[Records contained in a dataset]
********

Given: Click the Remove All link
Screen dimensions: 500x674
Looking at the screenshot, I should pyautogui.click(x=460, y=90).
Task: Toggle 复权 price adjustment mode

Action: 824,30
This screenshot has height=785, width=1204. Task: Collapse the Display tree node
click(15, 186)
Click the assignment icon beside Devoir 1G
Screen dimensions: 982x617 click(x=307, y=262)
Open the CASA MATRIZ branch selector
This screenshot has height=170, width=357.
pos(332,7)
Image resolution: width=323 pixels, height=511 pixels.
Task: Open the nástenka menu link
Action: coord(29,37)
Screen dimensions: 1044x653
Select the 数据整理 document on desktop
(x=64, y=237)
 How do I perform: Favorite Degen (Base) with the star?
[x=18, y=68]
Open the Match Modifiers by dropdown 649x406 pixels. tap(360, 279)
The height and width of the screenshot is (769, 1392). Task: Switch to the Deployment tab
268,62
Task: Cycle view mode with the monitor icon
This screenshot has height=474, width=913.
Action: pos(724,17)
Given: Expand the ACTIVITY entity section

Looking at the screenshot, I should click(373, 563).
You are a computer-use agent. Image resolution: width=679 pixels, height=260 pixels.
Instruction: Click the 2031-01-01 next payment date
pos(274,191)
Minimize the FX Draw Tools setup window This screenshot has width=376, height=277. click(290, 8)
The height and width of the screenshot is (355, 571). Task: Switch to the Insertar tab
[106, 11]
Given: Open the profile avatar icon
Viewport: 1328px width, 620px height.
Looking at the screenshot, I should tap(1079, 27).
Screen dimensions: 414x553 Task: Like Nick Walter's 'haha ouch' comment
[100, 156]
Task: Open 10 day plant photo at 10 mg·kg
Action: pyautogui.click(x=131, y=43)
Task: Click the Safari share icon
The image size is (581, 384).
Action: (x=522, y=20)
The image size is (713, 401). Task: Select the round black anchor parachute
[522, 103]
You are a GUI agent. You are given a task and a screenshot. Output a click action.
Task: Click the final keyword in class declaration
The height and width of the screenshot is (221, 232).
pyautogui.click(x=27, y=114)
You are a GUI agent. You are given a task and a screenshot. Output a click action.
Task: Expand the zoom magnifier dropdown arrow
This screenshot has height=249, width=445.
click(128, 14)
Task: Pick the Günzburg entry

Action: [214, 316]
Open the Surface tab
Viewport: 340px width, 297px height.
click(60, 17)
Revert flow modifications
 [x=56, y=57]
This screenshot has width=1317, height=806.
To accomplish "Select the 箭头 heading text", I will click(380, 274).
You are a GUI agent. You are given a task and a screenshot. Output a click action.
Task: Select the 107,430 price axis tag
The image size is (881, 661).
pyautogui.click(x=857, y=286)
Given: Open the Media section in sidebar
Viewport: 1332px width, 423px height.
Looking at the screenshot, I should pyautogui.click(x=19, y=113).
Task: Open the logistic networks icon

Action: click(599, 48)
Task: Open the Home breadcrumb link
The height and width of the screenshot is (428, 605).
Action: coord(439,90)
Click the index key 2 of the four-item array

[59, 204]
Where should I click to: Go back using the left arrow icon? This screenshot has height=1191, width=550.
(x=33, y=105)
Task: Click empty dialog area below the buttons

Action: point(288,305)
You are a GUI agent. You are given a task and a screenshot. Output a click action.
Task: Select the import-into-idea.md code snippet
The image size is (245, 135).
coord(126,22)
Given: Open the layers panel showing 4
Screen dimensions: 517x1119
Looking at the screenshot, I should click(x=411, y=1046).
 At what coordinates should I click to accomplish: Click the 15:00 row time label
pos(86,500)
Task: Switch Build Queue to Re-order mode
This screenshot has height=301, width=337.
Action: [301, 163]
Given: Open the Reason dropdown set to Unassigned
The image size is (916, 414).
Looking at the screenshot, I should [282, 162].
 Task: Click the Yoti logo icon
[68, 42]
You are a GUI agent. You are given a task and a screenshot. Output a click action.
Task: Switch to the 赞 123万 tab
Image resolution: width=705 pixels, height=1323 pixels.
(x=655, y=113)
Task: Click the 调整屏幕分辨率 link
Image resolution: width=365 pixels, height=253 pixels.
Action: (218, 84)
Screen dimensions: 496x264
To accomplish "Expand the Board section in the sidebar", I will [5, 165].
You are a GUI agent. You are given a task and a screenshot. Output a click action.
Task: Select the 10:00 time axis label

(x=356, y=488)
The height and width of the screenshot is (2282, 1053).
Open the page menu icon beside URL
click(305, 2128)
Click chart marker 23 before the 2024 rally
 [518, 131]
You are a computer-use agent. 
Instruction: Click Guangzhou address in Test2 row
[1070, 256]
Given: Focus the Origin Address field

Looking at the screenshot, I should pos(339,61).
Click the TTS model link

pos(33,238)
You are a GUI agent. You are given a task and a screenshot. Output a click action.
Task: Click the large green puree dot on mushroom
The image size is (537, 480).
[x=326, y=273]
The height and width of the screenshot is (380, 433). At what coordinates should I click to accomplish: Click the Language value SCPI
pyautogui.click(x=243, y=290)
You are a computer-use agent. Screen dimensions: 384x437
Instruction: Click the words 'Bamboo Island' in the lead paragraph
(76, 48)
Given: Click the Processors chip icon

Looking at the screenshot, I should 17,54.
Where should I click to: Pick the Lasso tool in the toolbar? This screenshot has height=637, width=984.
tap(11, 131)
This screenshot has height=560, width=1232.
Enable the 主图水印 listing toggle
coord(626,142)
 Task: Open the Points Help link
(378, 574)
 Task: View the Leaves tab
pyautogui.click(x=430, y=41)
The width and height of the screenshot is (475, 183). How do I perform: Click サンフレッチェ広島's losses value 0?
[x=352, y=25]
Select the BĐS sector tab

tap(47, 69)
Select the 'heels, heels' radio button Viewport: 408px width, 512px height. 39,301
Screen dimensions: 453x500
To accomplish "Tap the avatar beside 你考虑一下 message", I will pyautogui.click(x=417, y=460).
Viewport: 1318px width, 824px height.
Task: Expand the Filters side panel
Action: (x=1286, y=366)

********

_Task objective_
Output each record exactly, leaving nothing out.

_Your solution_
Given: Click the Remove All link
Screen dimensions: 500x674
Looking at the screenshot, I should pyautogui.click(x=460, y=90).
Task: Toggle 复权 price adjustment mode

Action: 824,30
This screenshot has height=785, width=1204. Task: Collapse the Display tree node
click(15, 186)
Click the assignment icon beside Devoir 1G
Screen dimensions: 982x617 click(x=307, y=262)
Open the CASA MATRIZ branch selector
This screenshot has height=170, width=357.
pos(332,7)
Image resolution: width=323 pixels, height=511 pixels.
Task: Open the nástenka menu link
Action: coord(29,37)
Screen dimensions: 1044x653
Select the 数据整理 document on desktop
(x=64, y=237)
 How do I perform: Favorite Degen (Base) with the star?
[x=18, y=68]
Open the Match Modifiers by dropdown 649x406 pixels. tap(360, 279)
The height and width of the screenshot is (769, 1392). Task: Switch to the Deployment tab
268,62
Task: Cycle view mode with the monitor icon
This screenshot has height=474, width=913.
Action: pos(724,17)
Given: Expand the ACTIVITY entity section

Looking at the screenshot, I should click(373, 563).
You are a computer-use agent. Image resolution: width=679 pixels, height=260 pixels.
Instruction: Click the 2031-01-01 next payment date
pos(274,191)
Minimize the FX Draw Tools setup window This screenshot has width=376, height=277. click(290, 8)
The height and width of the screenshot is (355, 571). Task: Switch to the Insertar tab
[106, 11]
Given: Open the profile avatar icon
Viewport: 1328px width, 620px height.
Looking at the screenshot, I should tap(1079, 27).
Screen dimensions: 414x553 Task: Like Nick Walter's 'haha ouch' comment
[100, 156]
Task: Open 10 day plant photo at 10 mg·kg
Action: pyautogui.click(x=131, y=43)
Task: Click the Safari share icon
The image size is (581, 384).
Action: (x=522, y=20)
The image size is (713, 401). Task: Select the round black anchor parachute
[522, 103]
You are a GUI agent. You are given a task and a screenshot. Output a click action.
Task: Click the final keyword in class declaration
The height and width of the screenshot is (221, 232).
pyautogui.click(x=27, y=114)
You are a GUI agent. You are given a task and a screenshot. Output a click action.
Task: Expand the zoom magnifier dropdown arrow
This screenshot has height=249, width=445.
click(128, 14)
Task: Pick the Günzburg entry

Action: [214, 316]
Open the Surface tab
Viewport: 340px width, 297px height.
click(60, 17)
Revert flow modifications
 [x=56, y=57]
This screenshot has width=1317, height=806.
To accomplish "Select the 箭头 heading text", I will click(380, 274).
You are a GUI agent. You are given a task and a screenshot. Output a click action.
Task: Select the 107,430 price axis tag
The image size is (881, 661).
pyautogui.click(x=857, y=286)
Given: Open the Media section in sidebar
Viewport: 1332px width, 423px height.
Looking at the screenshot, I should pyautogui.click(x=19, y=113).
Task: Open the logistic networks icon

Action: click(599, 48)
Task: Open the Home breadcrumb link
The height and width of the screenshot is (428, 605).
Action: coord(439,90)
Click the index key 2 of the four-item array

[59, 204]
Where should I click to: Go back using the left arrow icon? This screenshot has height=1191, width=550.
(x=33, y=105)
Task: Click empty dialog area below the buttons

Action: point(288,305)
You are a GUI agent. You are given a task and a screenshot. Output a click action.
Task: Select the import-into-idea.md code snippet
The image size is (245, 135).
coord(126,22)
Given: Open the layers panel showing 4
Screen dimensions: 517x1119
Looking at the screenshot, I should click(x=411, y=1046).
 At what coordinates should I click to accomplish: Click the 15:00 row time label
pos(86,500)
Task: Switch Build Queue to Re-order mode
This screenshot has height=301, width=337.
Action: [301, 163]
Given: Open the Reason dropdown set to Unassigned
The image size is (916, 414).
Looking at the screenshot, I should [282, 162].
 Task: Click the Yoti logo icon
[68, 42]
You are a GUI agent. You are given a task and a screenshot. Output a click action.
Task: Switch to the 赞 123万 tab
Image resolution: width=705 pixels, height=1323 pixels.
(x=655, y=113)
Task: Click the 调整屏幕分辨率 link
Image resolution: width=365 pixels, height=253 pixels.
Action: (218, 84)
Screen dimensions: 496x264
To accomplish "Expand the Board section in the sidebar", I will [5, 165].
You are a GUI agent. You are given a task and a screenshot. Output a click action.
Task: Select the 10:00 time axis label

(x=356, y=488)
The height and width of the screenshot is (2282, 1053).
Open the page menu icon beside URL
click(305, 2128)
Click chart marker 23 before the 2024 rally
 [518, 131]
You are a computer-use agent. 
Instruction: Click Guangzhou address in Test2 row
[1070, 256]
Given: Focus the Origin Address field

Looking at the screenshot, I should pos(339,61).
Click the TTS model link

pos(33,238)
You are a GUI agent. You are given a task and a screenshot. Output a click action.
Task: Click the large green puree dot on mushroom
The image size is (537, 480).
[x=326, y=273]
The height and width of the screenshot is (380, 433). At what coordinates should I click to accomplish: Click the Language value SCPI
pyautogui.click(x=243, y=290)
You are a computer-use agent. Screen dimensions: 384x437
Instruction: Click the words 'Bamboo Island' in the lead paragraph
(76, 48)
Given: Click the Processors chip icon

Looking at the screenshot, I should 17,54.
Where should I click to: Pick the Lasso tool in the toolbar? This screenshot has height=637, width=984.
tap(11, 131)
This screenshot has height=560, width=1232.
Enable the 主图水印 listing toggle
coord(626,142)
 Task: Open the Points Help link
(378, 574)
 Task: View the Leaves tab
pyautogui.click(x=430, y=41)
The width and height of the screenshot is (475, 183). How do I perform: Click サンフレッチェ広島's losses value 0?
[x=352, y=25]
Select the BĐS sector tab

tap(47, 69)
Select the 'heels, heels' radio button Viewport: 408px width, 512px height. 39,301
Screen dimensions: 453x500
To accomplish "Tap the avatar beside 你考虑一下 message", I will pyautogui.click(x=417, y=460).
Viewport: 1318px width, 824px height.
Task: Expand the Filters side panel
Action: (x=1286, y=366)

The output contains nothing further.